Section 8.2Confidentiality. Subject to the requirements of applicable Law, each Party acknowledges that this Agreement and the information provided to it and its representatives in connection with this Agreement and the transactions contemplated hereby are subject to the terms of the confidentiality provisions of the Confidentiality Agreement (and other than any terms of the Confidentiality Agreement which are no longer applicable on their face, such as regarding code names and the existence of this Agreement and the transactions contemplated hereby) which shall be deemed incorporated herein by reference as if set forth herein except that the term of such Confidentiality Agreement shall be extended through the date that is the earlier of the third (3rd) anniversary of any termination under Section 10.1 (Termination) of this Agreement and the effectiveness of the Strategic Alliance Agreements.
ARTICLE 9
TAX
Section 9.1Additional Amounts. All payments made under this Agreement to LATAM shall be made without deduction for any tax and are exclusive of any sales tax, value-added tax or similar taxes. To the extent that the payor is required to withhold taxes with respect to a payment to LATAM as a result of a Change in Law that occurred between the date of this Agreement and the date of such payment, then (i) the payor shall promptly notify LATAM of the need to withhold such taxes with respect to such payment, and (ii) Delta and LATAM shall use commercially reasonable efforts to restructure such payment and this Agreement in order to reduce such taxes, provided that if such taxes are still required to be withheld despite such efforts then the payor shall be entitled to withhold such taxes and shall timely pay the full amount deducted or withheld to the relevant Governmental Body in accordance with applicable Law.

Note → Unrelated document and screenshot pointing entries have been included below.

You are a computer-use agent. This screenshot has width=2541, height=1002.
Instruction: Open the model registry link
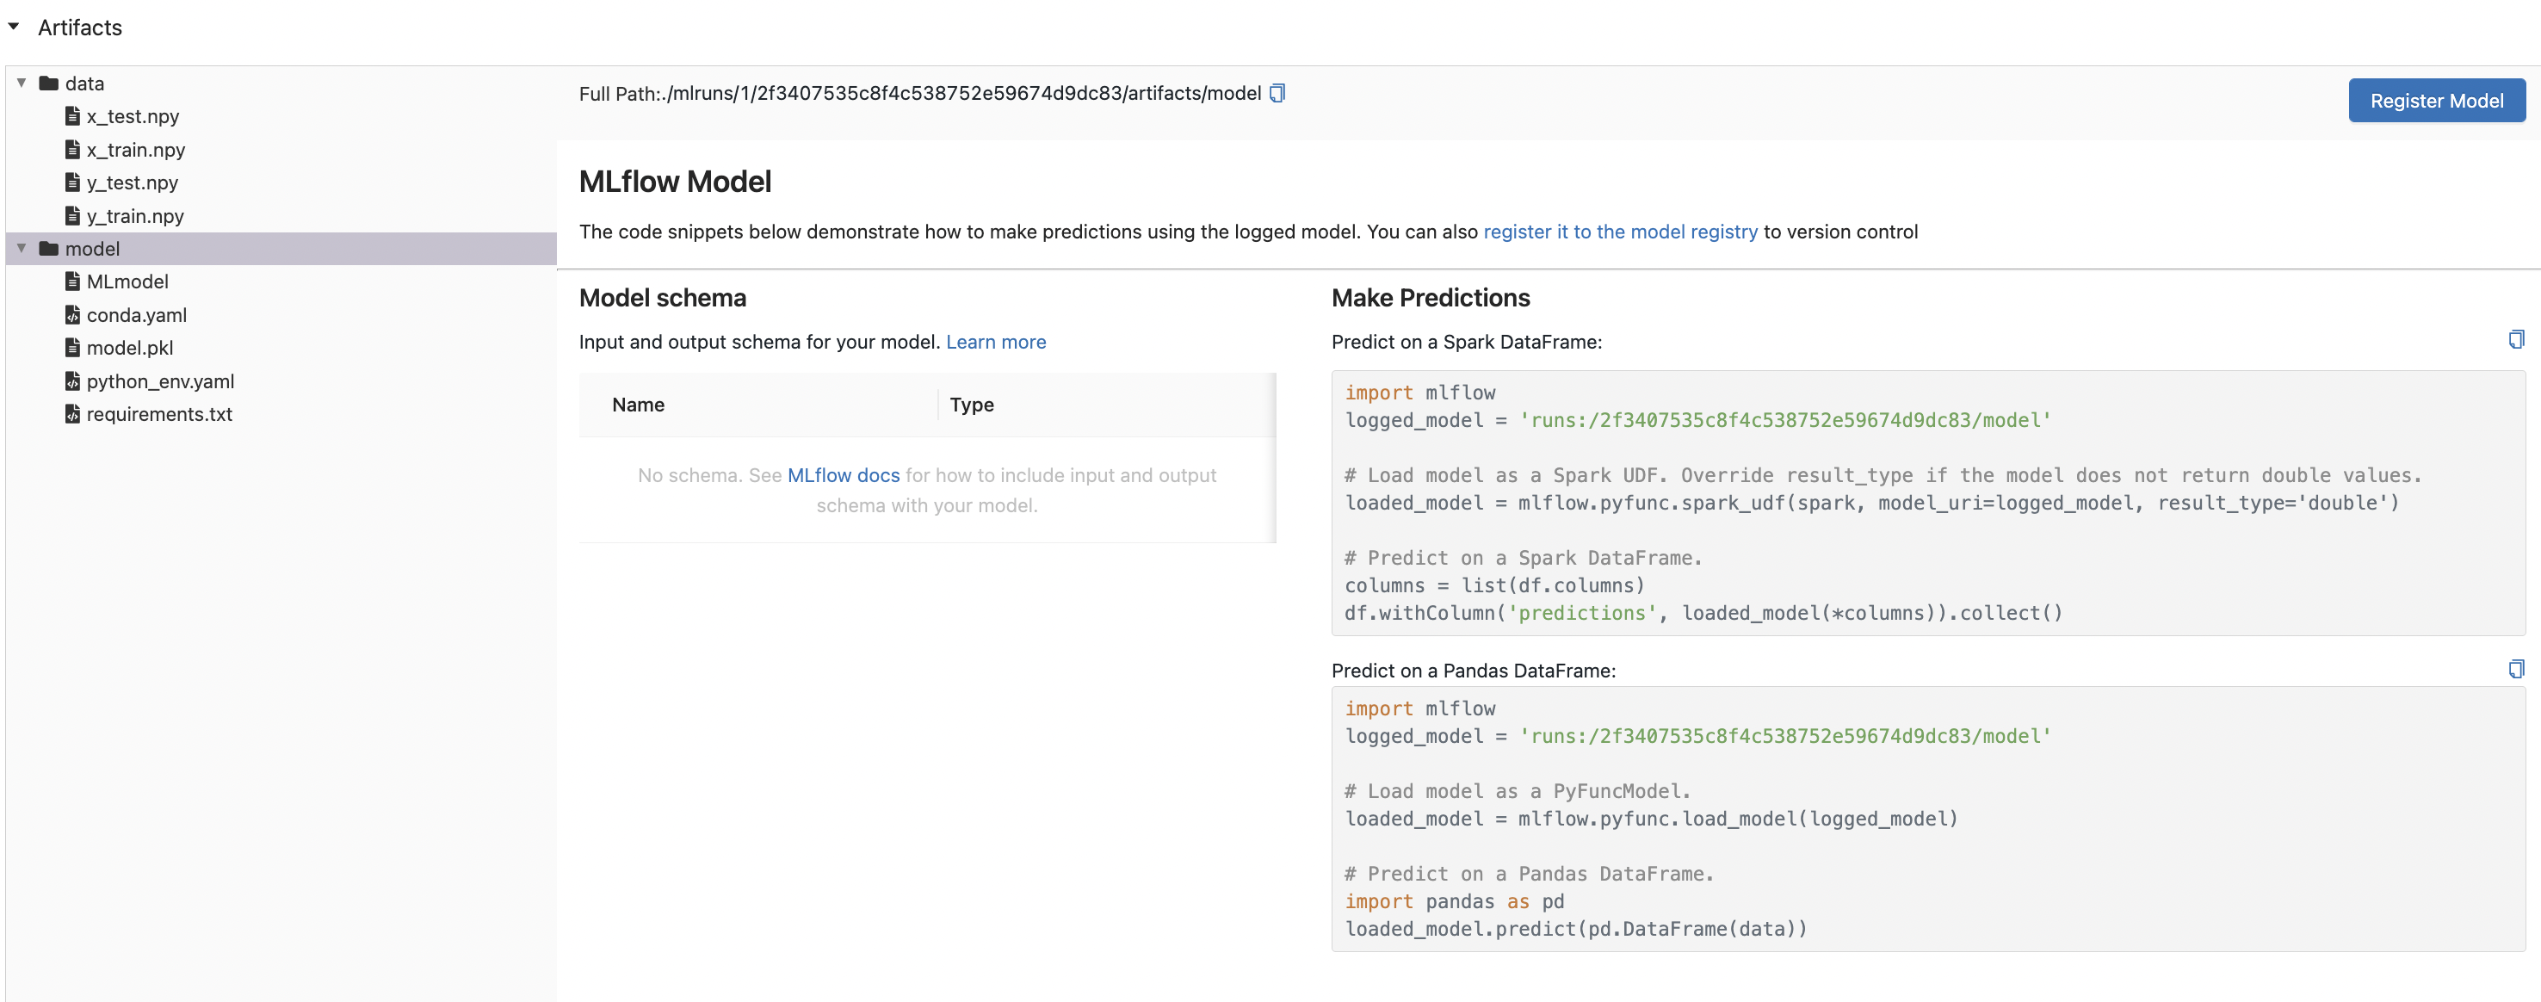pyautogui.click(x=1619, y=232)
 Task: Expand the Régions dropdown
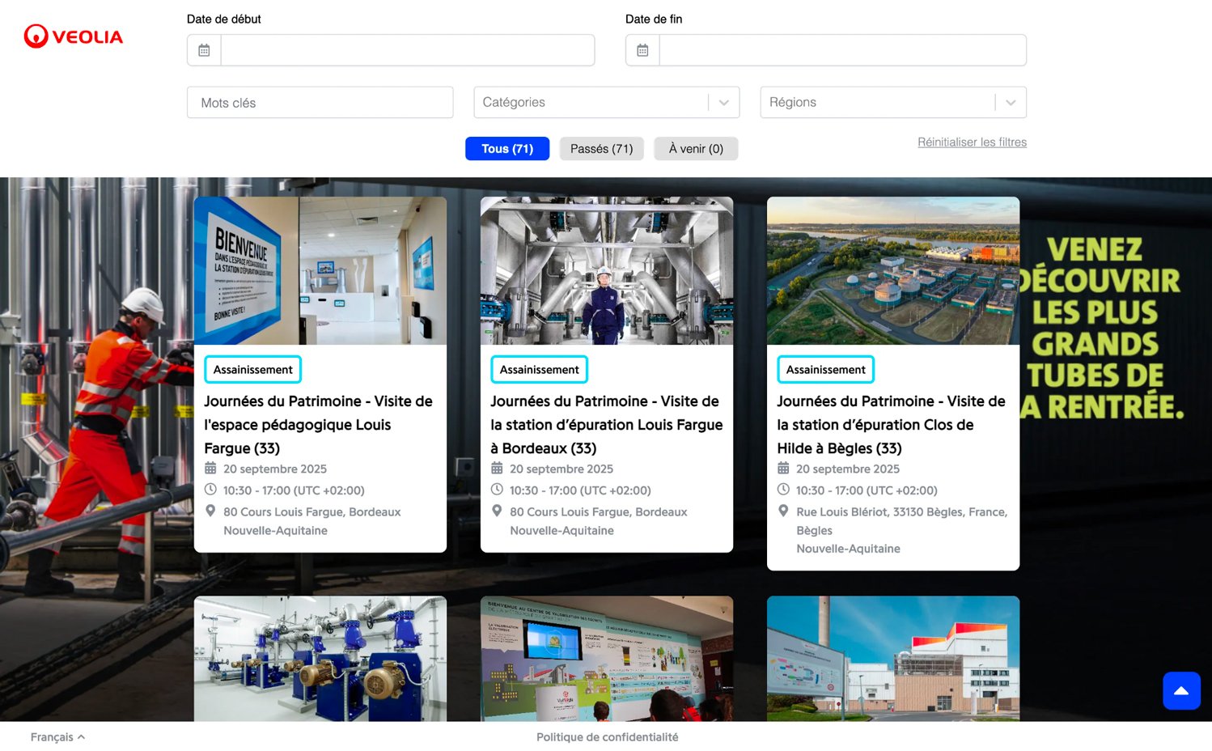coord(892,103)
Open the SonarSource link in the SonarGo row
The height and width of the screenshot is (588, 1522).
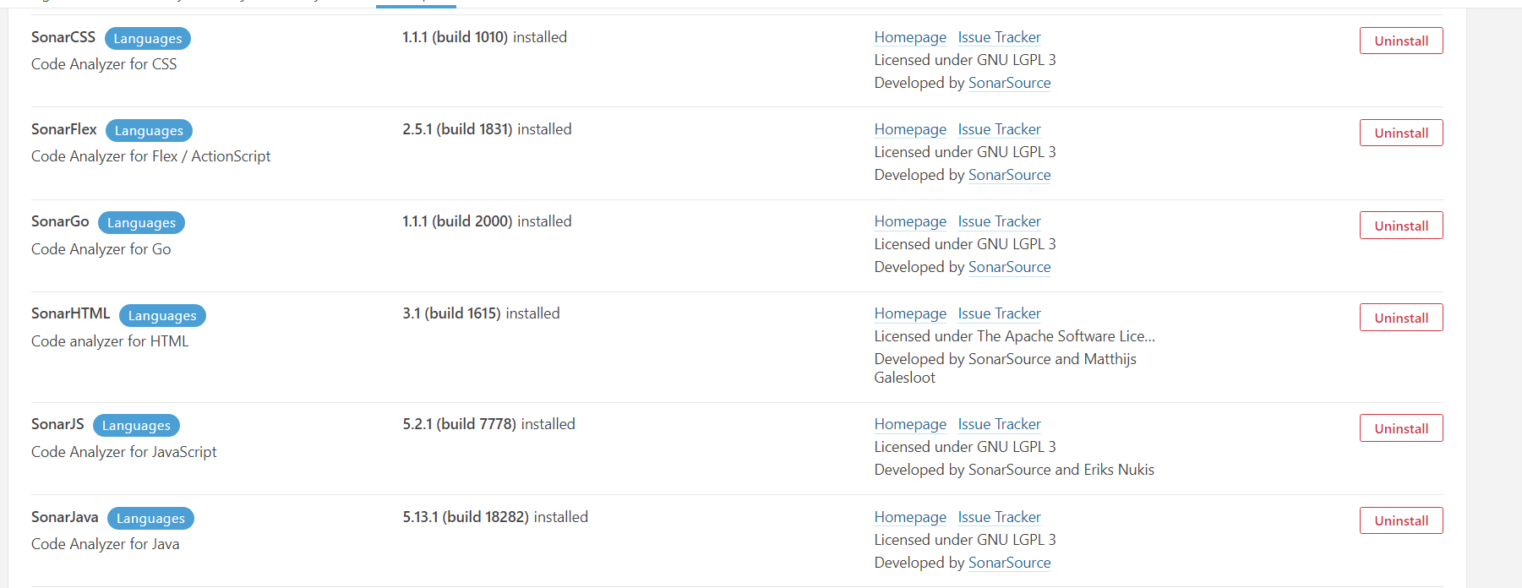[1009, 267]
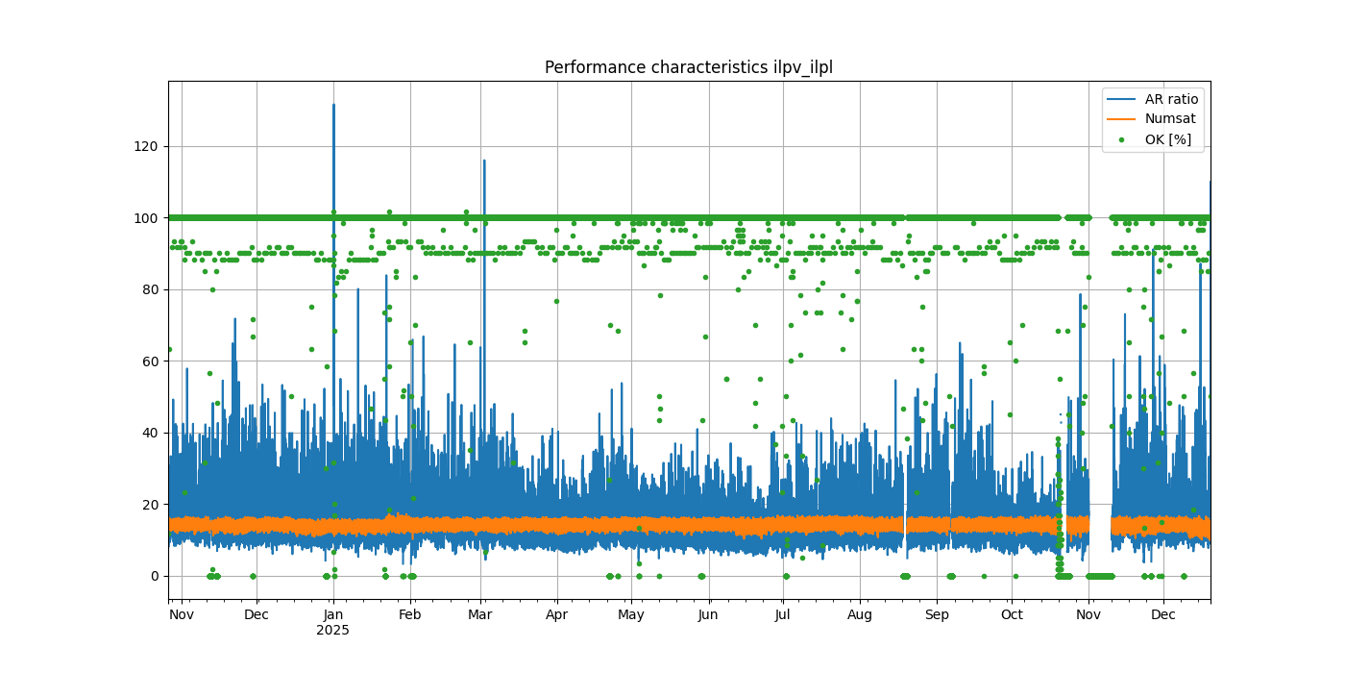The image size is (1345, 673).
Task: Click the orange Numsat legend line
Action: pyautogui.click(x=1121, y=119)
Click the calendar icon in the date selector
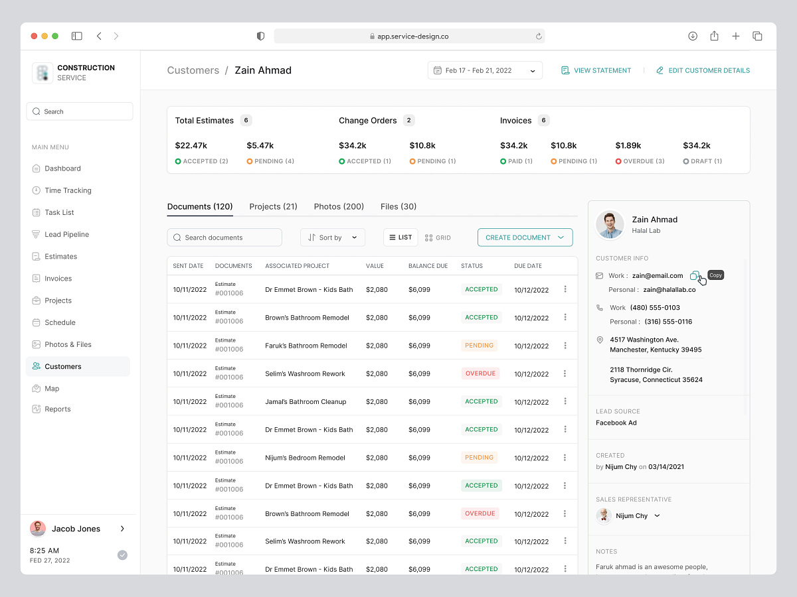797x597 pixels. (x=438, y=70)
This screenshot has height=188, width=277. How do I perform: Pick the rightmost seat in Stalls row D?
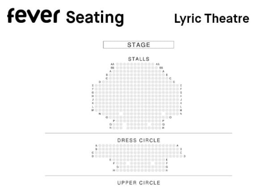[171, 82]
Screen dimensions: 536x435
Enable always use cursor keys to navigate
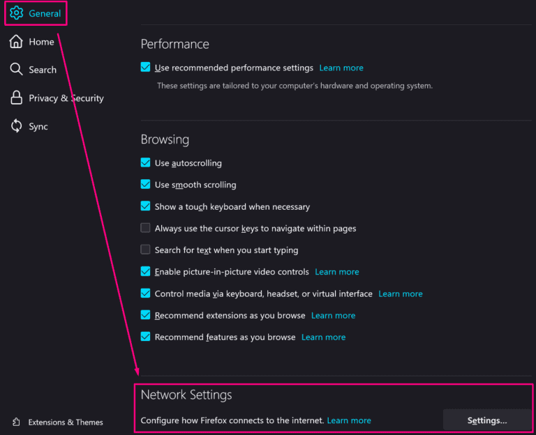point(146,228)

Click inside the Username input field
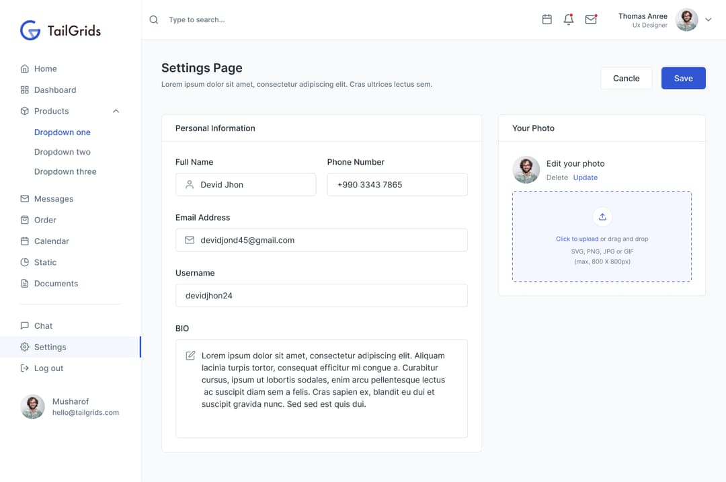[321, 295]
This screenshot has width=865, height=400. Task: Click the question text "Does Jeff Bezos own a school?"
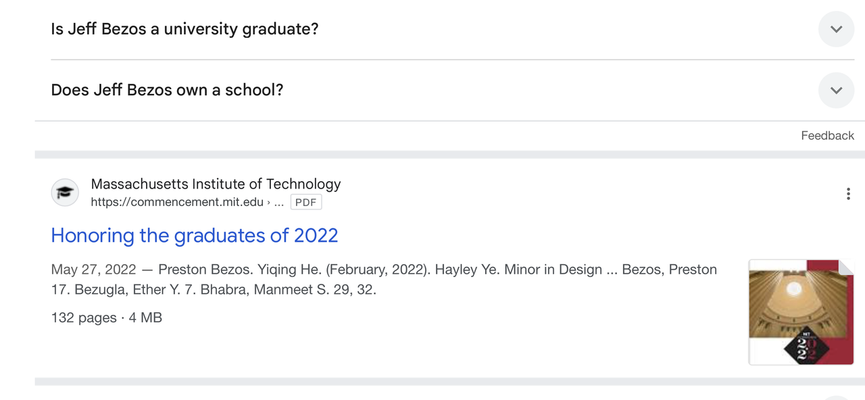(167, 90)
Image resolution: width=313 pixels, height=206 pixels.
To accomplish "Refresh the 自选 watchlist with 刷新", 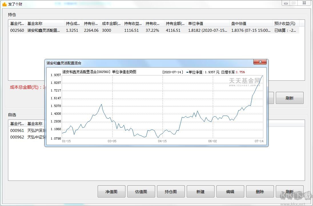I will pyautogui.click(x=289, y=191).
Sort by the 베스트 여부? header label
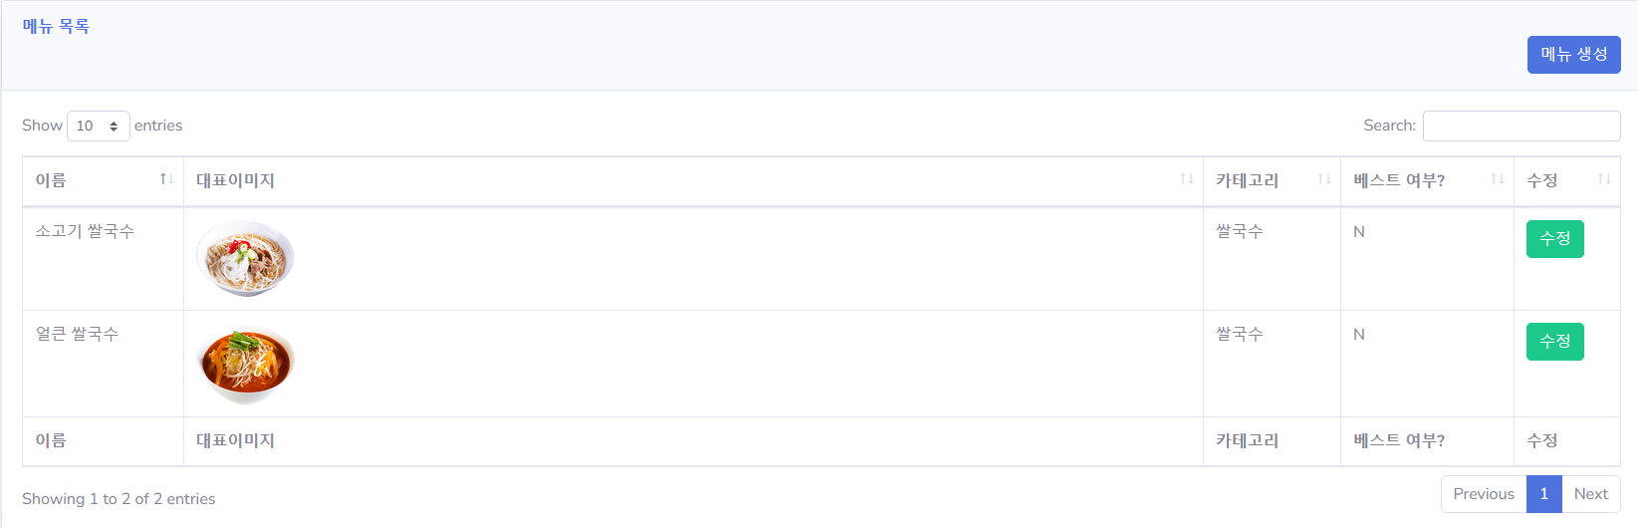The width and height of the screenshot is (1639, 528). (x=1399, y=180)
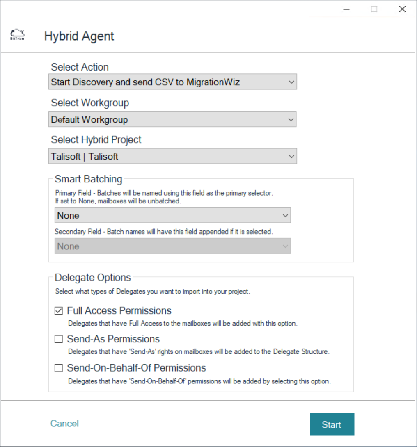Click the Start button
The image size is (417, 447).
[x=332, y=424]
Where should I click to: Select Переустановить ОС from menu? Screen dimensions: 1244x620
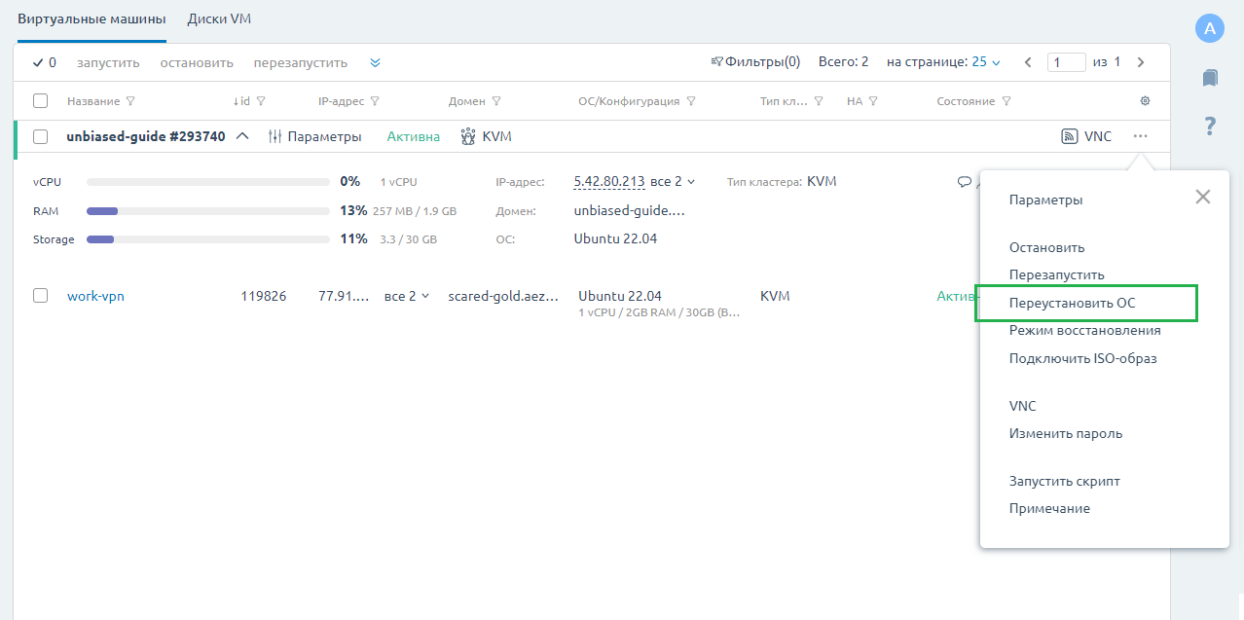click(x=1072, y=303)
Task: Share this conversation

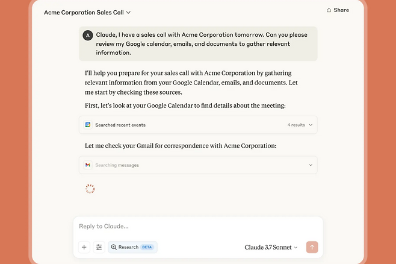Action: tap(338, 10)
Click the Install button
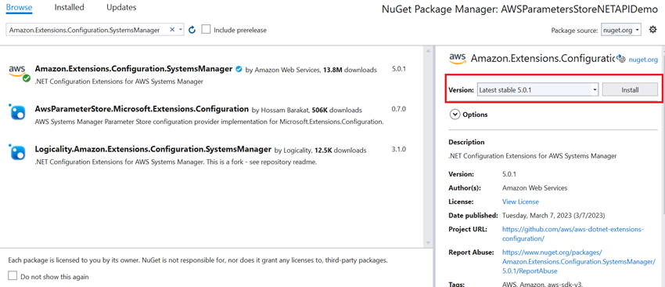The image size is (665, 287). tap(630, 89)
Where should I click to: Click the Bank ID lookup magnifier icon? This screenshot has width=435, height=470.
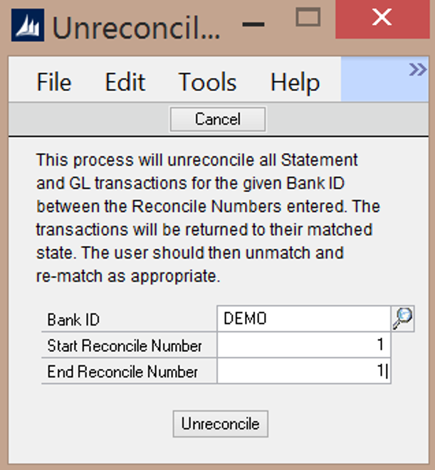[403, 320]
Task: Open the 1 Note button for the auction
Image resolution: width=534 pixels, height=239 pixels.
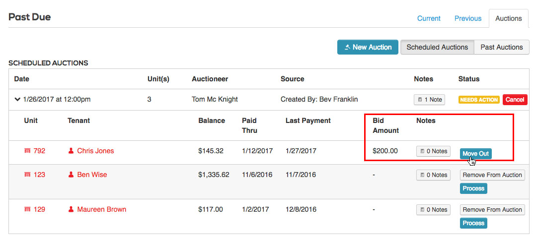Action: point(429,100)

Section 9.2Section 833. LATAM represents and warrants that (a) it is eligible to rely on Section 883 of the Code with respect to income derived from the international operation of aircraft, and (b) it has properly excluded from U.S. federal income taxation under Section 883 of the Code all income received from any similar arrangements which involve flights between the United States and South America. The Parties covenant to treat all payments made to LATAM under this Agreement as excludable from U.S. federal income taxation under Section 883 of the Code, and agree to take no tax, accounting or regulatory position inconsistent with such treatment.
ARTICLE 10
TERMINATION
Section 10.1Termination. This Agreement may be terminated:
(a) by the mutual written consent of Delta and LATAM;
(b) by LATAM, upon a material breach by Delta of this Agreement or the Strategic Alliance Agreements, which breach is not curable or, if curable, is not cured within sixty (60) days after notice thereof is given by LATAM; provided, that LATAM shall not have the right to terminate this Agreement pursuant to this Section 10.1(b) (Termination) if LATAM is then in material breach of this Agreement or the Strategic Alliance Agreements;
(c) by Delta, upon a material breach by LATAM of this Agreement or the Strategic Alliance Agreements, which breach is not curable or, if curable, is not cured within sixty (60) days after notice thereof is given by Delta; provided, that Delta shall not have the right to terminate this Agreement pursuant to this Section 10.1(c) (Termination) if Delta is then in material breach of this Agreement or the Strategic Alliance Agreements;
(d) by either Delta or LATAM, upon notice to the other, at any time after [***], if the Strategic Alliance Implementation Date has not occurred on or before such date; or
(e) so long as the Tender Offer has not been consummated in accordance with the terms hereof, by LATAM upon notice to Delta delivered within one hundred eighty (180) days after the Tender Offer Outside Date; provided that prior to the exercise of such termination right, the chief executive officer of LATAM shall have engaged in good faith consultations with the chief executive officer of Delta for a period of at least thirty (30) days.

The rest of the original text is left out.